Any & all insight to my blood test numbers is appreciated. If your going to call me a rookie or flame me at all, just save it. I am looking for constructive criticism.

Thank you in advance. I have made great gains & am VERY happy with my body shape now, mostly due to forums like this and learning from those willing to share experience.

----------


## kelkel

Doesn't look "that" bad. Is that a sensitive E2 assay? If so, just add more adex to lower your E and retest in a few weeks. Add in UDCA or NAC for liver protection. Glad to see your running HCG throughout. You're not doing bad. Hell, most never get BW during cycle. I'm impressed.

Check the site sponsor for liver support.

Best of luck and welcome!

----------


## iamminddead

> Is that a sensitive E2 assay? If so, just add more adex to lower your E and retest in a few weeks. Add in UDCA or NAC for liver protection. Glad to see your running HCG throughout. 
> Best of luck and welcome!


How how I know if it's a "sensitive E2 assay"?

What is a UDCA or NAC?

I am taking Liv-52 3x a day for my liver the entire time.

----------


## kelkel

I use labcorp and the terminology is different but yours should be good to go with the method used: here's an excerpt on it:

Mathew BC, Biju RS, Thapalia N. An overview of electrochemiluminescent (ECL) technology in laboratory investigations.

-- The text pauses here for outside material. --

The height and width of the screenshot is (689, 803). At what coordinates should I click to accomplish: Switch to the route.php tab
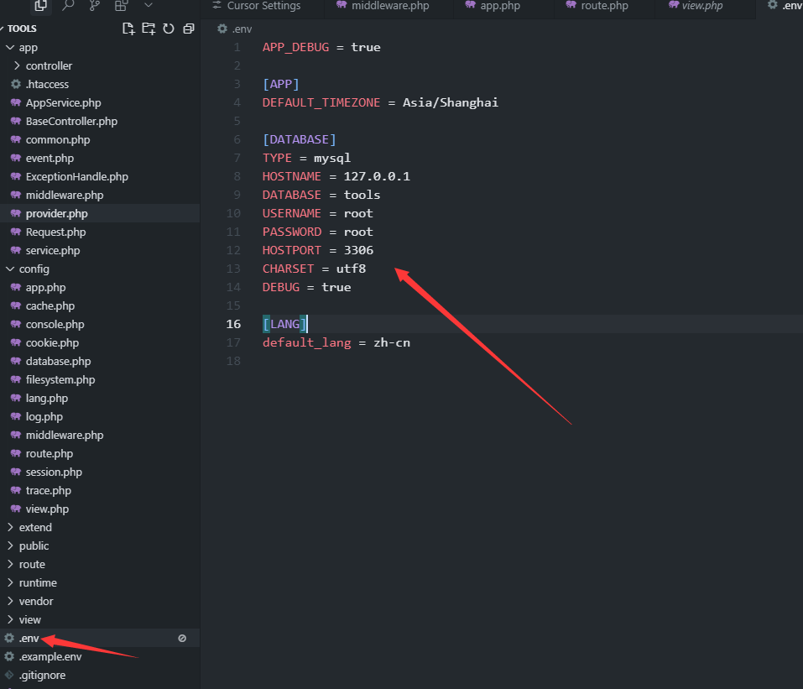603,6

Kathmandu Univ Med J (KUMJ) 2005;3(1):91-3. http://www.kumj.com.np/ftp/issue/9/91-93.pdf 

Since 1996 ElectroChemiLuminescence (ECL) technology has been Roche’s immunochemistry detection technology of choice. It was first used in the clinical laboratory on the Elecsys® 2010 analyzer with 6 immunoassay applications. Today ECL is the most successful chemiluminescence technology with more than 75 applications and 20,000 instrument placements worldwide. No other IVD company can offer an automated detection technology that matches ECL’s unique blend of controlled reaction, precision and sensitivity, low sample volume, wide measuring range, and rapid measurement. Roche Professional Diagnostics - Roche and Sysmex Corporation 

Info on liver support:

Ursodeoxycholic acid

Nac & Fatty Liver | LIVESTRONG.COM

----------


## iamminddead

I used LabCorp. too.

Thank you for the liver info. I'm going to start asap.

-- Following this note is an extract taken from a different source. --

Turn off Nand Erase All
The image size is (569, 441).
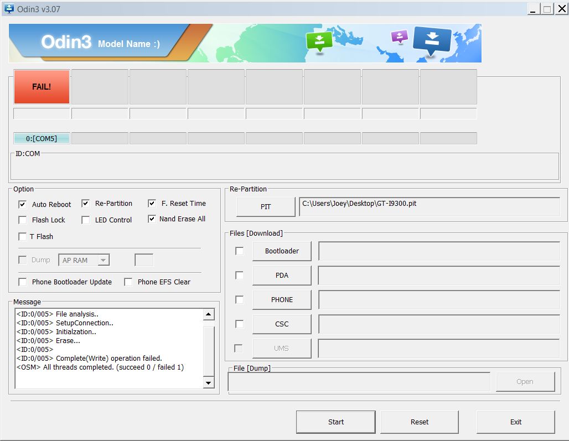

How much should I up my Anastrozole doge by? I've read online that over .5mg is bad for you.

----------


## kelkel

Bingo. Then here's the exact code for the Labcorp Sensitive Assay. Write it and take it with you to the lab every time you go or they will screw it up.

E Sensitive 140244
CPT Code: 82670

Compare the above codes to what's on your labwork then you'll know for sure. If different, and I still think it is. Then go get it done asap maybe via privatemdlabs who also use labcorp and are relatively cheap. Some docs say it doesn't matter which you use as long as consistent but why not err on the side of the test that's specific to males, right?

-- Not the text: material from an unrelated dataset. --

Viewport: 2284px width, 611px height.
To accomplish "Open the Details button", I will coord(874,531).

How much? Tough call. I'd maybe only up it slightly and retest in a few weeks with the above codes. Remember, I don't know exactly when you pulled the BW in relation to your last shot. You could have caught it during a bit of a spike.

----------


## iamminddead

Got the UDCA from RUI 60 caps, how much do I take? 1 everyday?

----------


## Bonaparte

Looks like you may have been sold test cypionate instead of 1-test, judging by your test and E2 levels.

----------


## iamminddead

> Looks like you may have been sold test cypionate instead of 1-test, judging by your test and E2 levels.


Dihydroboldenone Cypionate doesn't turn into Est?

I've been taking 1mg EOD of Anastrozole. & will get me Est levels checked again in about a week.

----------


## iamminddead

Is it possible to get this post moved to the HrT forum to get more info. & attention?

----------


## iamminddead

Jesus! I think i got the wrong blood test for Est.!

----------


## Bonaparte

No, DHB does not convert to estrogen (hence the "dihydro").
And you don't need a fancy E2 test for general on cycle bloodwork, imo.

----------


## iamminddead

> No, DHB does not convert to estrogen (hence the "dihydro").
> And you don't need a fancy E2 test for general on cycle bloodwork, imo.


Well I definitely got the wrong blood test, I got the 1 for "non-pregnant women" Test Code: 004515!

I found the correct coded test and am retesting in Fri. morning with the test code: 140244. We'll see how this changes things.

How could I get what I have tested?

I've been on test before and got pimples on my back & water weight, I get neither of these at a higher dose now.

----------


## iamminddead

So, I finally got the correct blood test for Est. & they seem low to ok? Correct?

----------


## iamminddead

BUMP.

Maybe I shouldn't take Anastrozole if I'm on Dihydroboldenone Cypionate & my Est. numbers are so low.

Thoughts?

----------